• ФРАГМЕНТ ТЕКСТА:
Поршнев был единственным из профессиональных историков, посвятившим специальное теоретическое исследование социально-экономической формации в целом, а именно, «срединной формации», феодализму, включающее анализ взаимодействия и развития производительных сил, производственных отношений и надстройки сквозь призму классовой борьбы.

Поршнев был единственным из писавших теоретические труды о социально-экономических формациях, профессионально знавшим историческую науку.

Речь идет об уже многократно цитированной книге Феодализм и народные массы, которой предшествовал ряд статей по теории феодализма, опубликованных в Известиях АН СССР (Серия истории и философии) в 1948-50 годах. Кроме того, в специальной статье Поршнев проанализировал классовую борьбу при капитализме. Эти уникальные работы до сих пор (прошло более тридцати лет) остаются непревзойденными.

Изложение даже важнейших обобщений из этого фундаментального исследования по теории и практике классовой борьбы вынудило бы увеличить объем настоящего обзора в несколько раз. Поэтому придется ограничиться изложением важнейших черт поршневской теории классовой борьбы и несколькими наиболее интересными примерами ее применения.

 

Асимметричность классовой активности

Исходя из поршневского анализа взаимодействия производственных отношений и надстройки, последовательность приведения «факторов» взаимодействия в активное состояние схематично может быть представлена так: производственные отношения навязывают необходимость определенных действий, что, в свою очередь, провоцирует противодействие, для нейтрализации которого и активизируется надстройка. Таким образом, здесь воспроизводится общая логика, описанная выше в разделах Физиология и Психологические науки: суггестия — контрсуггестия — контрконтрсуггестия. На деле все еще сложнее, ибо в реальном взаимодействии и в «факторе», активизированном в виде контрсуггестии, и в «факторе», активизированном в виде контрконтрсуггестии, неизбежно будут обнаруживаться все три сменяющие друг друга элемента (суггестия, контрсуггестия, контрконтрсуггестия).

Если теперь конкретизировать эту схему для специфической группы асимметричных отношений собственности на средства производства, предполагающих в качестве собственников средств производства меньшинство общества, а в качестве несобственников — его большинство, то взаимодействие, представленное на схеме оппозицией «контрсуггестия-контрконтрсуггестия», будет обозначать не что иное, как классовую борьбу, сторонами в которой и выступают упомянутые группы собственников и несобственников средств производства — антагонистические классы. Соответственно, эксплуатацией следует называть специфические для классового общества условия допуска несобственника к средствам производства: он может трудиться для себя лишь в том случае, если одновременно трудится и для собственника, избавляя его тем самым от этой неприятной необходимости.

• ПЕРЕЧЕНЬ ЗАДАНИЙ:
**1)** В каком издании в 1948–50 годах выходили статьи по теории феодализма, которые, согласно фрагменту о теории Поршнева, предшествовали книге «Феодализм и народные массы»?
**2)** Перепишите из фрагмента о теории Поршнева отрывок от слов «Если теперь конкретизировать» до слов «этой неприятной необходимости.» включительно.
**3)** Продолжите фрагмент о теории Поршнева, начав сразу после его последнего предложения.

• ПЕРЕЧЕНЬ СТРОК:
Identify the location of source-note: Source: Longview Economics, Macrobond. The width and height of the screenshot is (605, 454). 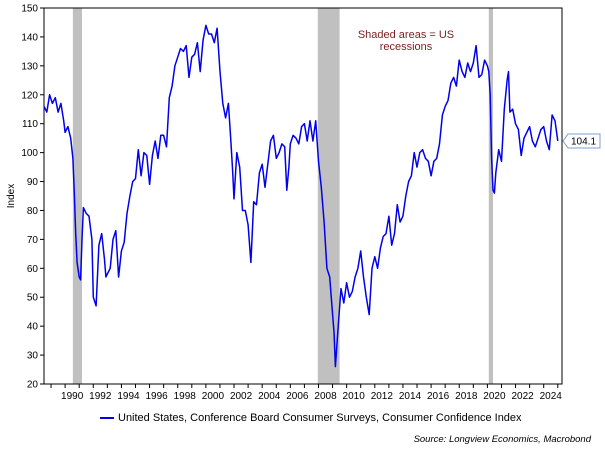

---

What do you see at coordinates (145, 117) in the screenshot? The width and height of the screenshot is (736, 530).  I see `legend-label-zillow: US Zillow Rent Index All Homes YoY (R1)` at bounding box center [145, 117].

---

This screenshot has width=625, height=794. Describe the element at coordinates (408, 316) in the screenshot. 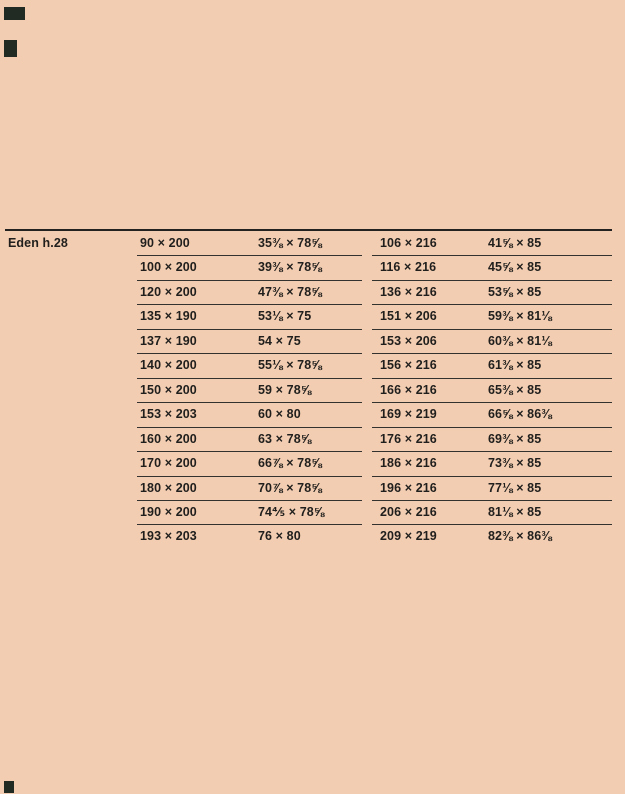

• ОТВЕТЫ К ЗАДАНИЯМ:
**1)** В Известиях АН СССР (Серия истории и философии).

**2)**
Если теперь конкретизировать эту схему для специфической группы асимметричных отношений собственности на средства производства, предполагающих в качестве собственников средств производства меньшинство общества, а в качестве несобственников — его большинство, то взаимодействие, представленное на схеме оппозицией «контрсуггестия-контрконтрсуггестия», будет обозначать не что иное, как классовую борьбу, сторонами в которой и выступают упомянутые группы собственников и несобственников средств производства — антагонистические классы. Соответственно, эксплуатацией следует называть специфические для классового общества условия допуска несобственника к средствам производства: он может трудиться для себя лишь в том случае, если одновременно трудится и для собственника, избавляя его тем самым от этой неприятной необходимости.

**3)**
Такие отношения, естественно, провоцируют активность прежде всего несобственников, ибо именно у них должно с неизбежностью зарождаться стремление покончить с ними раз и навсегда.

Таким образом, инициатором классовой борьбы, а значит, и всех вытекающих из нее последствий, другими словами, активной стороной истории, является именно класс трудящихся, класс эксплуатируемых, «дурная сторона», по терминологии Гегеля. Нарушение этой асимметричности, подчеркивает Поршнев, неизбежно приводит к замедлению развития производственных отношений (соответственно, и производительных сил) и даже к попятному движению общества: «Европейские феодалы, явившиеся в качестве конквистадоров в Центральную и Южную Америку, где еще только формировалось рабовладение, превращались в рабовладельцев. Русские капиталисты-мануфактуристы в XVIII–XIX вв., находя возможность эксплуатировать крепостной труд, превращались в крепостников. Во всей истории капитализма мы видим многочисленные примеры того, что капиталисты весьма охотно вырождались в рабовладельцев при соответствующих условиях».

Все это могло происходить именно потому, что уровень сопротивления трудящихся эксплуатации соответствовал более низкому этапу развития, чем тот, который был представлен противоположной стороной — классом собственников средств производства.

 

Двухполюсная модель многогрупповой социальной структуры

Второй важнейшей чертой поршневской теории классовой борьбы следует назвать «двухполюсную» модель социальной структуры любого классово-антагонистического общества:

«Идея антагонизма как ключа к пониманию всей жизни феодального общества вовсе не означает ни отрицания калейдоскопической пестроты существовавших в нем социальных отношений, ни упрощенного представления, будто в нем царила сплошная драка. Идея антагонизма означает лишь, что все это калейдоскопическое многообразие расположено как бы в магнитном поле — между двумя противоположными полюсами. Эта идея — обобщение, заглядывающее гораздо глубже эмпирически наблюдаемого многообразия индивидуального положения людей в обществе или хотя бы различий между различными группами людей. […] Могут быть какие угодно переходные и смешанные группы людей, группы, отличающиеся какими угодно специальными функциями и чертами, все это может затемнять основной антагонизм, но только понимание основного антагонизма и дает возможность определить место каждой группы в общественном целом».

Разумеется, сказанное относится к антагонизму любого классового общества, а не только феодализма:

«Антагонистические классы — это два противоположных полюса, между которыми и вокруг которых — сложное магнитное поле всевозможных социальных прослоек и групп, два полюса, неотторжимых друг от друга, два полюса единства. Идея антагонизма классов объясняет динамику общества, а не его статическую стратификацию в каждый данный момент».

На примере феодализма Поршнев доказал, что главными силами, борьба которых определяла динамику развития общества, были именно крестьянство и феодалы, а не последние и буржуазия — даже в области формирования собственно капиталистического уклада.

Проявление этого глубинного антагонизма на поверхности в виде открытого противостояния — вещь вообще довольно редкая:

«Такими, то есть внешними, отношения антагонистических классов становятся только в короткие моменты революций, великих народных восстаний. Но в эти моменты, в сущности, прерывается общественное производство».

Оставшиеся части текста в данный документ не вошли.